*** Opening of Study material ***

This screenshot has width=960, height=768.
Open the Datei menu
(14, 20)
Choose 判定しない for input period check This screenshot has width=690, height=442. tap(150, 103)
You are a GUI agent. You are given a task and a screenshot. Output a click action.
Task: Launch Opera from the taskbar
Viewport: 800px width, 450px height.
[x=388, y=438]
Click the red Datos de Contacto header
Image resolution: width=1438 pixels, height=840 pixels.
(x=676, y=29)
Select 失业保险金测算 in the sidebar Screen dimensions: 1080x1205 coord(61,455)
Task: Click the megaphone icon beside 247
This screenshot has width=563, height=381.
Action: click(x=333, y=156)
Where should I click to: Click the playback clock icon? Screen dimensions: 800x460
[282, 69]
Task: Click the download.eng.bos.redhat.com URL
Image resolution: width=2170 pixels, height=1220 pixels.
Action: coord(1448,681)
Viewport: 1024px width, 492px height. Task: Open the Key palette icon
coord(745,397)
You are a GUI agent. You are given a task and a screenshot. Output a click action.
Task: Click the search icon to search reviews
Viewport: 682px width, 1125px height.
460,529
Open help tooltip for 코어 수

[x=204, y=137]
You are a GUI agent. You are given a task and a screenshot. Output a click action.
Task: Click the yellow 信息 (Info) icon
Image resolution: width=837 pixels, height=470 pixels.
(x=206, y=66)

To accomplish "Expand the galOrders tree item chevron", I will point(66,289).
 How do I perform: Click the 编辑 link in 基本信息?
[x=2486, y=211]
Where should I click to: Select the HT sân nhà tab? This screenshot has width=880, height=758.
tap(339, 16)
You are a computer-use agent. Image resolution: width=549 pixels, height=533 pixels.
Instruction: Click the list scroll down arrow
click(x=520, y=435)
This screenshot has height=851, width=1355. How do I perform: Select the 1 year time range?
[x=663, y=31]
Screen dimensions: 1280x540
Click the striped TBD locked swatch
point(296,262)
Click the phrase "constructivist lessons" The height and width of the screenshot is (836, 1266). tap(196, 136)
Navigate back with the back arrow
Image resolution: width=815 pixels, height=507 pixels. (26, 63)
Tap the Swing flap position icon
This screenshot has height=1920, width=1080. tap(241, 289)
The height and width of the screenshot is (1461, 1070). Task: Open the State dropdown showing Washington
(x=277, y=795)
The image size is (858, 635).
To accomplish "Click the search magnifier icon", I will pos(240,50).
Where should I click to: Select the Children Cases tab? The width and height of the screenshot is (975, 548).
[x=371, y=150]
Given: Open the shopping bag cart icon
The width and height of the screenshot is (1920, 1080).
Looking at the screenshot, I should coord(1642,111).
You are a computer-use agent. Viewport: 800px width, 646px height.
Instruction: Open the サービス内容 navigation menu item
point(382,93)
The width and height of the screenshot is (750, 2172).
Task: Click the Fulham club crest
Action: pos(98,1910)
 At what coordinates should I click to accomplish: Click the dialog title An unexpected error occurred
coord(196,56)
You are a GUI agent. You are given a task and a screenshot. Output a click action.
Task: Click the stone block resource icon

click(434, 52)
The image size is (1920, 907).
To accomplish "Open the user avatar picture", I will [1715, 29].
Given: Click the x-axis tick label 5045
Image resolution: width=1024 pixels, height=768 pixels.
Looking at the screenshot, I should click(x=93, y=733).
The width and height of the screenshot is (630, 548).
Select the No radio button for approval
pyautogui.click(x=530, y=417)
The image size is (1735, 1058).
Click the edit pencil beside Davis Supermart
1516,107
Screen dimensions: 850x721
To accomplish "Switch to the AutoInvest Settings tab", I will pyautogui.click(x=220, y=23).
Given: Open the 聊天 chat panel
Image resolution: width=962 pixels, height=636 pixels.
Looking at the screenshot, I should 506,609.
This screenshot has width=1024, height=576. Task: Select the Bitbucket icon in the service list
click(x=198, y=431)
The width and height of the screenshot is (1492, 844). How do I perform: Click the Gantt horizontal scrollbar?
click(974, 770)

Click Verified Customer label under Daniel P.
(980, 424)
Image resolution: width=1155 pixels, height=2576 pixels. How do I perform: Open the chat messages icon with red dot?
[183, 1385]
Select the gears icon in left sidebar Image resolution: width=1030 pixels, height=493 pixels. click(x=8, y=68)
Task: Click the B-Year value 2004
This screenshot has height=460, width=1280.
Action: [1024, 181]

*** Close of Study material ***

*What is required*.
If the word "will" appears in a line above, copy that line.

*Finished exercise*.
To accomplish "Expand the galOrders tree item chevron", I will point(66,289).
To accomplish "Click the search magnifier icon", I will pos(240,50).
To accomplish "Open the user avatar picture", I will [1715, 29].
To accomplish "Switch to the AutoInvest Settings tab", I will pyautogui.click(x=220, y=23).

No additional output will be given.